Peristiwa berawal saat puluhan wartawan tengah mewawancarai Suharti, adik kandung Mbah Surip, di lobi Hotel Kaisar. Suharti dan putrinya serta sejumlah anggota keluarga besar Mbah Surip asal Mojokerto sedang menunggu mobil jemputan ke Bandara Soekarno-Hatta. Di saat wawancara tengah berlangsung tiba-tiba Farid muncul sambil marah-marah.
“Ini masih dalam suasana berduka. Siapa yang mengizinkan kalian untuk wawancara,” katanya dengan suara lantang.
Mendengar itu wartawan langsung menghentikan wawancara lalu berjalan menuju halaman depan hotel. Saat bersamaan, keluarga berusaha menenangkan Farid. Namun, emosi Farid tetap tinggi. Dia berusaha mengejar wartawan. Keluarga pun langsung memegangi Farid. Namun, Farid terus berontak.
Tanpa diduga, tiba-tiba dia merampas botol air mineral yang tengah dipegang salah seorang keluarganya. Sejurus kemudian, dia melemparkan botol yang masih terisi penuh itu ke arah wartawan dan mengenai jurukamera Metro TV. Melihat itu, keluarga langsung memasukkan Farid ke mobil dan dibawa pergi. “Maaf ya. Atas nama keluarga besar saya mohon maaf atas perlakuan keponakan saya tadi,” kata Suharti.

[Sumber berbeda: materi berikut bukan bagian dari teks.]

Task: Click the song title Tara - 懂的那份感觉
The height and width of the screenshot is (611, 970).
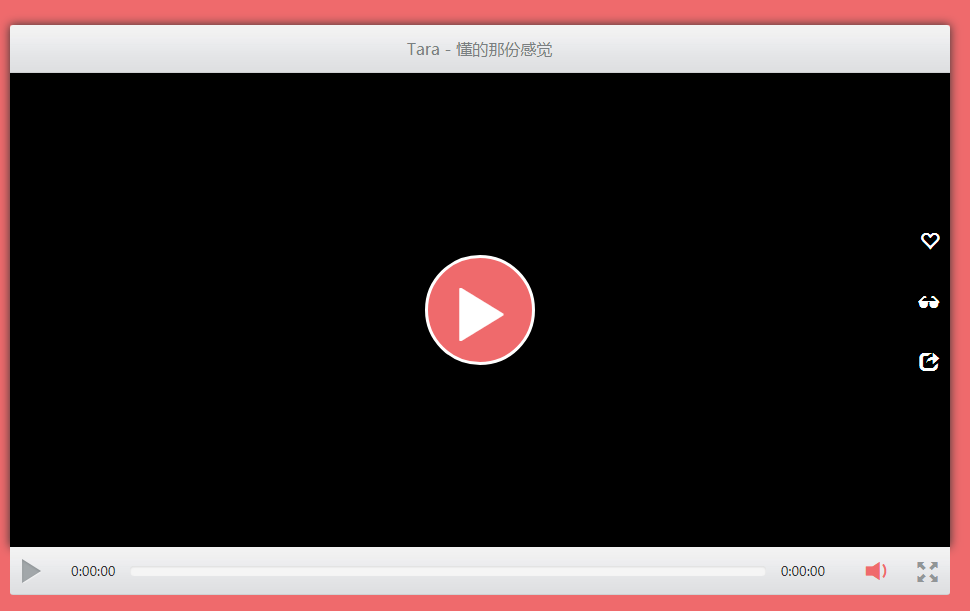Action: click(x=480, y=48)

Dari Rizal, Ketua Surabaya Comunnity, diperoleh keterangan kalau Farid bersikap di luar kontrol, sebagai luapan emosinya yang terpendam. “Farid sangat kesal kepada keluarga Mbah Surip. Dulu sebelum terkenal, tidak ada seorang pun yang datang kepadanya. Tetapi setelah Mbah Surip seperti sekarang, banyak yang datang dan mengaku sebagai keluarga,” katanya.
Dieksploitasi Media
Di sisi lain kepergian Mbah Surip yang sangat mendadak memang mengejutkan banyak pihak, tak terkecuali keluarganya. Seorang di antaranya adalah Amalia Larasati, keponakan Mbah Surip. “Saya tinggal bersama suami di Jakarta. Pukul 09.30 WIB, saya mendapat telepon dari Farid. Dia mengatakan kalau Pakde (Mbah Surip, red) kondisinya kritis. Berselang dua menit, Farid kembali menghubungi dan mengatakan kalau Pakde sudah tidak ada,” ungkapnya.

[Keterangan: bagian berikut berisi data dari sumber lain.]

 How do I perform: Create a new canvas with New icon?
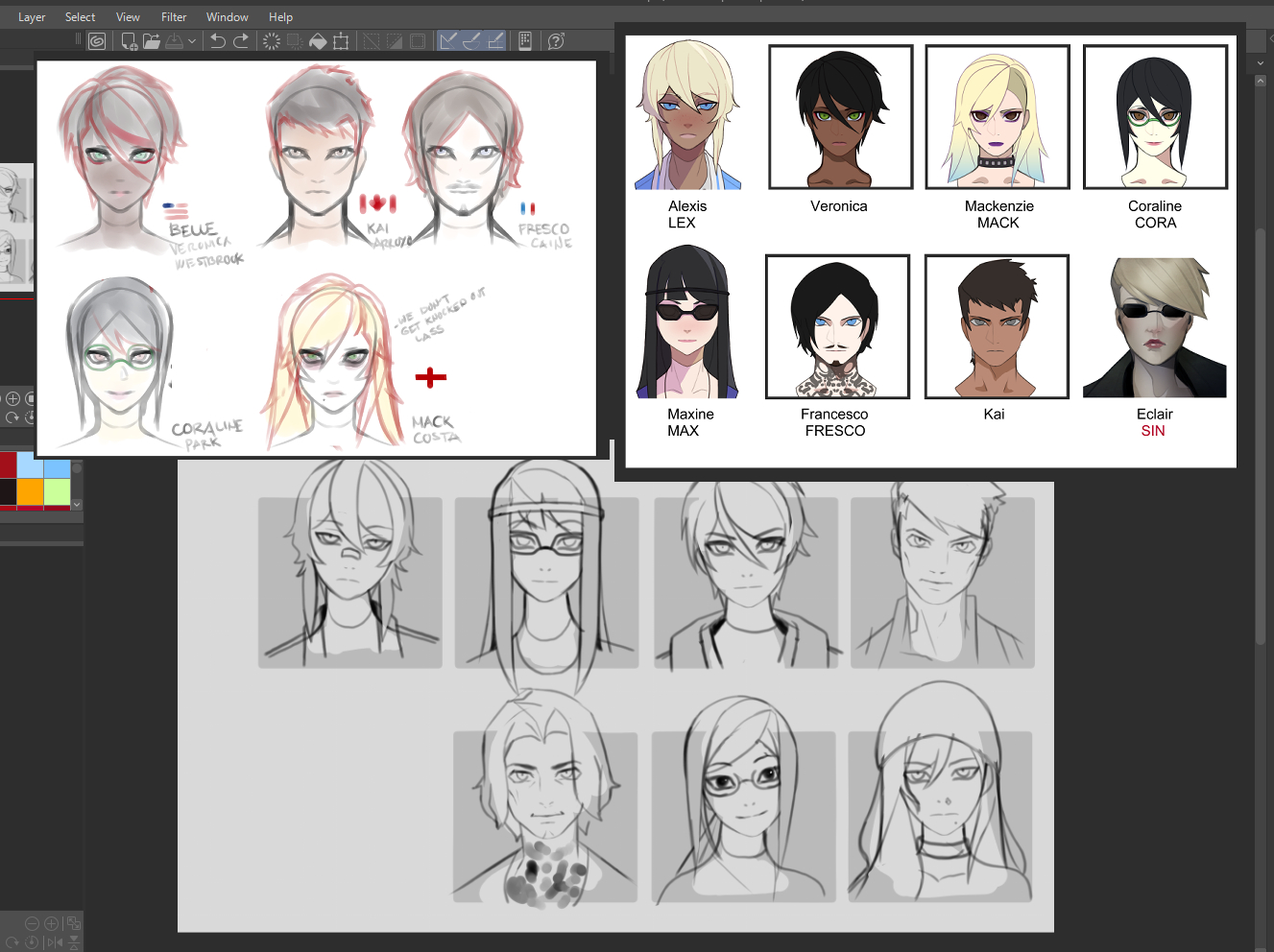[x=129, y=41]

Wanita yang biasa disapa Lia ini mengaku, tiga hari lalu masih sempat bertemu Mbah Surip. “Tepatnya pada Minggu (2/8). Saya mendengar Pakde sakit. Kemudian Senin (3/8) saya dengar Pakde sudah mulai sembuh,” kenangnya.

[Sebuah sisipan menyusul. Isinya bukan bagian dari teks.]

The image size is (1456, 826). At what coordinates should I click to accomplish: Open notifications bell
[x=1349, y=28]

Di mata keluarga, Mbah Surip merupakan ayah yang baik. “Pakde Urip adalah ayah yang sangat menyayangi keluarganya. Setiap kali ada show di Surabaya, dia pasti mengunjungi keluarga di Mojokerto,” katanya.
Sebanyak 39 anggota keluarga besar Mbah Surip dari Mojokerto, Jawa Timur, turut datang menghantarkan Mbah Surip ke peristirahatan terakhirnya. Banyak isu berkembang seputar kepergian Mbah Surip yang begitu cepat.
“Keluarga tidak pernah berpikir macam-macam. Mungkin benar kalau Pakde kecapean. Tapi, terakhir dengar sakitnya Pakde Urip itu hanya flu dan masuk angin. Kami tidak pernah berpikir Mbah Surip meninggal akibat dieksploitasi media menyusul ketenarannya,” kata Suharti.
Keluarga juga tidak punya firasat apa-apa akan ditinggalkan Mbah Surip. “Tidak ada. Hanya saja lewat Farid dikatakan kalau beliau menitip wasiat supaya selalu menjadi pelayan masyarakat dan sebisa mungkin menyenangkan orang banyak,” tambahnya.
Disinggung soal royalti dari ring back tone (RBT) lagu Tak Gendong yang laris manis, Suharti mengaku sama sekali tidak mengetahui. “Keluarga juga tidak tahu. Mohon maaf ya,” ujarnya.
Pengakuan Suharti dikuatkan Yusi Fauzia, penasihat Surabaya Community yang diminta keluarga besar Mbah Surip untuk mendampingi. Dia membenarkan kalau keluarga besar Mbah Surip memang tidak mengetahui soal pembagian royalti.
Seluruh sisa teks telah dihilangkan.